St Peter & St Paul's Church, North Curry
St Peter & St Paul's Church, North Curry

During the Saxon period, large areas of Somerset were covered in marshland, with small areas of solid ground rising above the reed-beds. One such area of higher ground was at North Curry, near Athelney, where a long ridge formed a promontory stretching out into the marshes.


A church was erected on the promontory as early as the 9th century, around the time King Alfred the Great founded Athelney Abbey in AD 887. It seems probable that the monks of Athelney built the first church at North Curry, as they did at nearby Easy Lyng. That Saxon building would have been a very simple timber structure with a single aisle.

The church would have looked dramatic, rising above the marshes, and probably served as a navigation beacon for travellers.

Sometime around the year 1100, the timber church was rebuilt in stone. You can see traditional Norman dog-tooth carving in the north doorway arch. You can also see the remains of an archway in the present north aisle, and stonework from a blocked window.

That Norman church was rebuilt around 1300 to give us the imposing church we see today. so large and impressive is St Peter & St Paul that it is commonly known as The Cathedral of the Moors.

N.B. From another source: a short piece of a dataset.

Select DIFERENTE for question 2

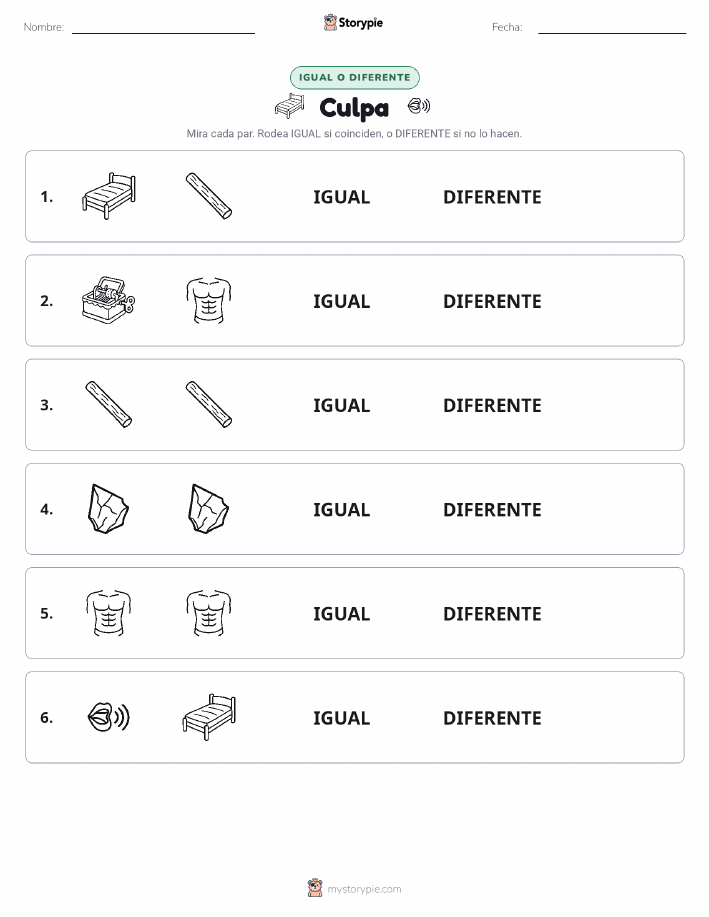[492, 301]
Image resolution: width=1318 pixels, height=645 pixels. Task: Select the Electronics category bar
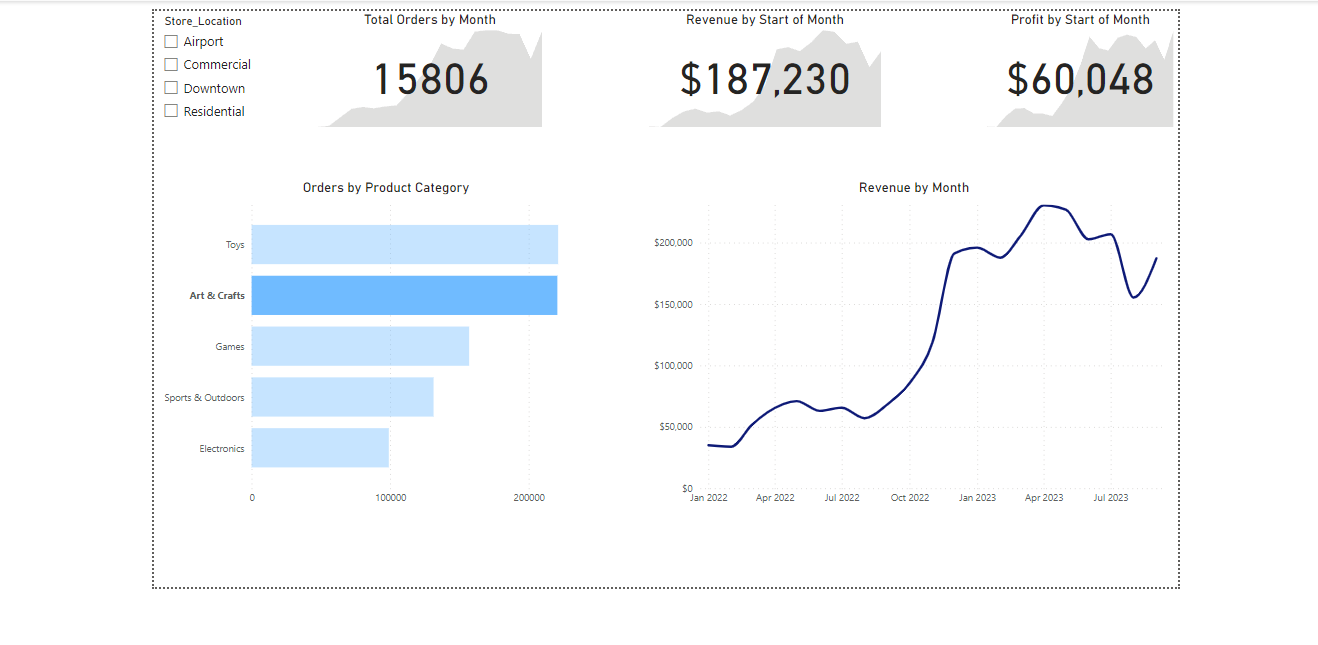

Around the church exterior are numerous grotesque carvings, known locally as 'hunky-punks'. These bizarre beasts are thought to be of pagan origin. The south porch is 15th-century work and has a wonderfully details fan-vaulted ceiling. In the churchyard, by the main path, is a restored 14th-century cross.

The beautifully carved font dates to about 1400 and is made of golden-coloured Ham stone.

The (possibly) Saxon parish chest
The (possibly) Saxon parish chest

The Saxon Parish Chest

Another highlight is an ancient parish chest on display at the west end of the nave. The chest was discovered in 1930 tucked away in the bell-ringers chamber, where it had presumably ben placed for added security.

The chest is built of elm slabs and weighs around £600. The exact date is unclear, but it was certainly prior to 1200 and may have been as early as the late Saxon period. If so, it is one of the oldest parish chests in England. The chest may have been brought here from Athelney Abbey.

There is a second parish chest, made in 1790, near the west door. Nearby is an altar frontal made in 1633 in memory of Johan (Joan) Connock, wife of John Buller of Lillesdon. Buller died in 1598 and is commemorated by a brass plate set into the north aisle floor.

Against the north wall is a chest tomb. The tomb base appears to be 14th century, though the exact date is unknown. On top of the base is a carved cadaver, a symbol of mortality. The cadaver was added later, and probably dates to the 15th century, though who it represents is unknown.

The chancel is largely the result of a Victorian restoration. One highlight is an ornately carved reredos with figures of saints and Biblical scenes.

On the north side of the chancel is a memorial to Thoma (John) of Sloo. This is probably Slough Court, a moated farmhouse in nearby Stoke St Gregory. The owners of Slough Court had the local title 'Jack of Slough' and played a central part in the annual Reaves Feast, held every Christmas for over 600 years. The last Feast was held in 1865.

North Curry Church is a delight to explore; it is full of historical interest and is well worth visiting. The church was open when we visited.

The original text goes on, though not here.